Está sentada en un banco de madera contrachapada de color verde. Permanece inmutable pese a los nervios. Sabe que no tiene nada que temer, pero está algo preocupada. Siempre lo está. Se siente ridícula ahí sentada esperando. Transcurren lentamente los minutos y ella sigue allí, tan inmóvil que parece mimetizarse con el entorno. El ambiente es tedioso, no hay actividad, las coloridas paredes han perdido su alegría, se han difuminado en una atmósfera gris. Sabe que no es cierto, pero diría que en algún momento pudo vislumbrar una tenue niebla danzando lentamente por el interior del edificio. Las luces apenas iluminan la estancia. Allí, aparte de ella, sólo hay un incómodo silencio. A veces pisadas, voces y alguna cara conocida. La saludan con un cariño que la conmueve. Fuera el ambiente es extremadamente húmedo, no logra recordar cuánto tiempo hace que ha empezado a llover.

Durante las últimas semanas no ha dejado de reconstruir una y otra vez estas escenas en su cabeza intentando darles un sentido. ¿Era octubre? Es probable. El día no lo recuerda, aunque está casi segura de que era jueves. Llegaba un día tarde. Pensándolo bien, quizá más. Cosas del destino, caprichoso y voluble. Aún así nunca ha dejado de creer en él.

Sigue allí sentada, en el mismo lugar. Sólo mueve las piernas. Se trata de un ejercicio intermitente, casi automático, para evitar la desidia y el incómodo hormigueo que le produce permanecer en la misma posición. ¿Hacía ya una hora que estaba allí? Una voz femenina, divertida y afable, inteligente y sabia, le dice que no espere más. “¡Pasa, pasa! ¿Son sólo esos papeles? ¡Mujer! ¡Haberlo dicho antes! Para ese trámite no es necesario que esperes a nadie en particular.” En realidad, si ha aguardado largo tiempo allí plantada es por reencontrarse con él. No sabe qué le empuja hacerlo. Nunca antes había sentido esa necesidad. Quería darle las gracias por haber estado en el lugar adecuado en el momento idóneo. Más tarde, meses después, alimentaría la ilusión de que el destino les daba una nueva oportunidad.

Tiempo atrás él le había hecho una pregunta sobre su futuro, ella no la supo interpretar y contestó una incongruencia para salir del paso. Ahora es capaz de recordar la tristeza que emanaba de su voz. Él le había lanzado un grito desesperado y no lo supo ver: “No te alejes, quiero protegerte y enseñarte todo lo que sé antes de que te vayas. Todavía es pronto para que vueles sola.”

Agitadamente cruza el umbral de la puerta sintiéndose decepcionada y ridícula. Se dirige hacia el exterior donde la lluvia continúa empapando la hiedra. Él está allí. “¿Llego tarde? Lo siento.

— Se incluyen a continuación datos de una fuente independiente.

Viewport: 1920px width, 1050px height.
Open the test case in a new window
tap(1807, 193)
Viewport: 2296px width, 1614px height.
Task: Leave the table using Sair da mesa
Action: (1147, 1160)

La lluvia… la carretera… los atascos… el coche…” En realidad, él no le da muchas explicaciones. Nunca las daba. Ella no las necesita, se las imagina.

Con un movimiento absurdo, casi imperceptible, azaroso e inseguro que dura pocos segundos, ella rompe en dos el mango del paraguas que se dispone abrir para guarecerse de la llovizna. Él se ríe o hace una mueca en un acto reflejo por corresponder la sonrisa de aquella chica que le mira algo aturdida. Está completamente segura de que todo ha sucedido tan rápido que él ni tan siquiera se ha percatado de su estupidez nerviosa. Refugiados bajo el saliente de la entrada, ella le cuenta con frenesí lo acontecido en los últimos meses, los proyectos y planes. Quiere impresionarle. Hace tanto que no se ven. Él la observa dos escalones por encima y apenas dice nada. La mira con gesto perdido mientras ella sigue con su agitada cantinela.

Durante los meses siguientes no ha dejado de preguntarse qué pensaba él mientras la observaba: ¿La había echado de menos? ¿Analizaba embelesado los cambios en su rostro? ¿O sólo tenía prisa por marcharse y buscaba educadamente un silencio en su discurso para escabullirse con palabras de ánimo?

Se despiden. Ella se marcha haciendo malabares por sujetar el paraguas bajo la lluvia. Es probable que ya hubiera dejado de llover, pero ella no lo percibe. Vuelve a casa. Durante el trayecto anda despistada, sus labios reclaman una sonrisa. No se da cuenta de que está enamorada. Se percataría mucho después, cuando empezó a desear verlo cada mañana.